Dataset records: Begin

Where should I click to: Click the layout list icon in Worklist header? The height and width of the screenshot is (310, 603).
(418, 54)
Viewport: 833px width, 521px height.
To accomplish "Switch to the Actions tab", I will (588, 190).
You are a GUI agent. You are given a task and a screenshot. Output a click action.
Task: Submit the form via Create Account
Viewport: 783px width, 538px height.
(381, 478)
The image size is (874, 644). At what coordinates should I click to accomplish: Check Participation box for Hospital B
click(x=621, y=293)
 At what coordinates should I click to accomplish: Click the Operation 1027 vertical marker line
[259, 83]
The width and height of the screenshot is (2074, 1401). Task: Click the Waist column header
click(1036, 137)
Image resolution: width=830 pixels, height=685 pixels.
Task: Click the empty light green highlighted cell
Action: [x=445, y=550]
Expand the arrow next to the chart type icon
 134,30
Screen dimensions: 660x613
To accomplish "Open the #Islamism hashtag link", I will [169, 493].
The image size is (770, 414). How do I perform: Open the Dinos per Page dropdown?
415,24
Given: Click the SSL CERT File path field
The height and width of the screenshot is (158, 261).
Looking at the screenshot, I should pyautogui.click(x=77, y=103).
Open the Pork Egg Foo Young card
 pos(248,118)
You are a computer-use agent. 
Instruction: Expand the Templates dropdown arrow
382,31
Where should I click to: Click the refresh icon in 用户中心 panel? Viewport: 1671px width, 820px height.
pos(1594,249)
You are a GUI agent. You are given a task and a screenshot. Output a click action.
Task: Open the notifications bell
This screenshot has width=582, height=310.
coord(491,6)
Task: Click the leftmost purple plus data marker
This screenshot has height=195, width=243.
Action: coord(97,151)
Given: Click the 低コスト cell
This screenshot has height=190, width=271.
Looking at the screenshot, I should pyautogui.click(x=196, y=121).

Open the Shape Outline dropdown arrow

Dataset records: End

[The task] Only the lines from the one with "Open the Pork Egg Foo Young card" through the final line above should be repeated, each exactly as written.

[Result of this task]
Open the Pork Egg Foo Young card
 pos(248,118)
You are a computer-use agent. 
Instruction: Expand the Templates dropdown arrow
382,31
Where should I click to: Click the refresh icon in 用户中心 panel? Viewport: 1671px width, 820px height.
pos(1594,249)
You are a GUI agent. You are given a task and a screenshot. Output a click action.
Task: Open the notifications bell
This screenshot has width=582, height=310.
coord(491,6)
Task: Click the leftmost purple plus data marker
This screenshot has height=195, width=243.
Action: coord(97,151)
Given: Click the 低コスト cell
This screenshot has height=190, width=271.
Looking at the screenshot, I should pyautogui.click(x=196, y=121).

Open the Shape Outline dropdown arrow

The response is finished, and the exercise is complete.